Chances Earned, Chances Missed

Against Bradford, we managed 63% possession, with 11 shots on goal from 23 attempts and 12 corners won. Bradford's keeper was forced to make 8 saves. We only managed to turn that possession and shot count into a single goal in regulation, from Vermaelen in the 88th minute. Bradford scored 1 in the 16th from 4 attempts total with 2 on target.

Versus Blackburn: 54% possession, 12 shots on from 26 attempts, and 16 corners. Blackburn's keeper made 9 saves and the Rovers scored their lone goal in the 72nd minutes - 2 shots on target from 5 overall attempts.

Noticing any patterns? The first one that springs to my mind is that every last goalkeeper who faces Arsenal has the game of their lives.

Either that, or our finishing is absolute crap and our defense is made of holograms like Tupac at Coachella. Bayern Munich had 17 attempts against us with 6 on goal and converted 3. How did we put 11 and 12 shots respectively on goal and only convert once and none respectively? Likewise, how did we earn 12 and 16 corners respectively and fail to capitalize from any of them? (TV5's goal was from a cross after Santi's corner was semi-cleared; perhaps you can call it a semi-conversion). Our opponents have no such shyness from set pieces, as we all know.

We earn plenty of chances but cannot find the wherewithal to make them count. Part of the reason for that is:

We've Been Found Out

Anyone who was in the pub with me for the Blackburn match, and for most matches recently, will know the criticism leveled in this section surrounds the way many of our opponents have chosen to play against us during this campaign.
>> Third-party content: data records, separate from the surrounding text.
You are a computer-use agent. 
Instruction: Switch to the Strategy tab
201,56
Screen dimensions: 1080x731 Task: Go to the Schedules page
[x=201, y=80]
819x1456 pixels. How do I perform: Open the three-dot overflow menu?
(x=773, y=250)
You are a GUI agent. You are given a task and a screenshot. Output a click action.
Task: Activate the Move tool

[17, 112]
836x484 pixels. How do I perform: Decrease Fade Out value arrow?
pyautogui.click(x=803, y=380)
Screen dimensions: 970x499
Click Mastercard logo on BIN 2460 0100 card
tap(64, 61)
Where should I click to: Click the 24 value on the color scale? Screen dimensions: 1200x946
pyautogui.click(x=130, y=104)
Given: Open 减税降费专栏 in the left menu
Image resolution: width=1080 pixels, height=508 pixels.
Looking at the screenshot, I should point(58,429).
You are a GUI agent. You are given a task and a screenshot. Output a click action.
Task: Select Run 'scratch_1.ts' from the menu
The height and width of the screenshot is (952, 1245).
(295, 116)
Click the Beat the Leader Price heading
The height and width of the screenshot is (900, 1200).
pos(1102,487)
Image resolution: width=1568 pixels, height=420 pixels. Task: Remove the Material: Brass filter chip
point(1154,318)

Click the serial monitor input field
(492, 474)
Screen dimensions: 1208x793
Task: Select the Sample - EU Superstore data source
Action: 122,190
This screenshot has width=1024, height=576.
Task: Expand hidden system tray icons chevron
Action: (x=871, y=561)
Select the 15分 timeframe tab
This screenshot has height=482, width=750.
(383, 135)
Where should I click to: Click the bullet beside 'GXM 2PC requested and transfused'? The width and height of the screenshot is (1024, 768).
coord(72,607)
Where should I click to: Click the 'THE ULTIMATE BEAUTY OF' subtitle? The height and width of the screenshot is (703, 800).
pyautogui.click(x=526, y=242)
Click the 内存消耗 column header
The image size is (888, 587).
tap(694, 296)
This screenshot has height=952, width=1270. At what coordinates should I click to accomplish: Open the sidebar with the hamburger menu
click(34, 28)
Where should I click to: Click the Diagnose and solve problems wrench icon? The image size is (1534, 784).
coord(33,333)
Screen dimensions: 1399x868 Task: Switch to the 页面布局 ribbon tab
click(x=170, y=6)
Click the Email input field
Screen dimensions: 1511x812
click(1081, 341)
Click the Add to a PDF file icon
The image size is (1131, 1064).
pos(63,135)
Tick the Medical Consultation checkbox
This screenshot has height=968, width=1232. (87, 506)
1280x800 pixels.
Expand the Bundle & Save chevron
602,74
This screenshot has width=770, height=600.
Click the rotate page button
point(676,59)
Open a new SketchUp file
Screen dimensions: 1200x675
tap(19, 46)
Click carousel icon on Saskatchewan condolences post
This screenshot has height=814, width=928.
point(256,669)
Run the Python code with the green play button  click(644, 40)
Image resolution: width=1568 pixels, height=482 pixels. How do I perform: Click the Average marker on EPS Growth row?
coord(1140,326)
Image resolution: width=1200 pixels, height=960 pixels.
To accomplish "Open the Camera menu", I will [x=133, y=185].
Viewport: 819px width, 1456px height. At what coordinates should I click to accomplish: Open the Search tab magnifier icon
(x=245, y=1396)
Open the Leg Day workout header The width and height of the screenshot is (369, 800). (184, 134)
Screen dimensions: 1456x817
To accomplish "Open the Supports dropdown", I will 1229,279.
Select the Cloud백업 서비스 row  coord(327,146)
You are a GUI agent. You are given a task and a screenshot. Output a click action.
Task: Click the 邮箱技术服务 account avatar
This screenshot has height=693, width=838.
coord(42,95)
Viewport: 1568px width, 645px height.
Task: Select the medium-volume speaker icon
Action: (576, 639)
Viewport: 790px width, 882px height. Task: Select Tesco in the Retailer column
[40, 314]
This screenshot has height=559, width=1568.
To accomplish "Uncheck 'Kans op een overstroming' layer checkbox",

Copying a page from Chelsea's Champions League-winning run of last term, they PARK THE BUS. Not exactly world-class insight, I know. 10 men behind the ball, let us pass around impotently along the perimeter of the box and take pot shots, and counter-attack when our defensive discipline has failed. When we were offered the chance to counter-attack in kind, we chose lethargy (as we have so many times before in similar situations) and men were allowed to get back behind the ball. Blackburn spent the entire match soaking up pressure and chose the moment when our saviors were subbed on to quickly take advantage and stick the knife in.

As this strategy bears dividends for the opposition one wonders why we have not done a better job at finding that mythical Plan B? In the meantime, we are tactically and strategically adrift, content to play tika-taka-crossa-to-nobody-or-passa-backa-to-defense, take our lumps, and crash out of another competition. We play good players out of position, loan or sell players we cannot afford to be without, and therefore don't have the depth of squad to support the style of football we wish to play.

Which brings me to my point - let's change our style. We have good players. We have dedicated players. Currently, do we have the right system for the players? Do we have the right shape? There have been times this season when we've stroked the ball around like Barca, but they seem sparse. Let's find a way to play to the strengths of the squad we have instead of trying to force them into the mold we expect. Let's keep our opposition guessing and not allow them to plan against the style they know we will play. Let's take a lesson from our cup opponents and remember that sometimes spending helps but it's not the only solution.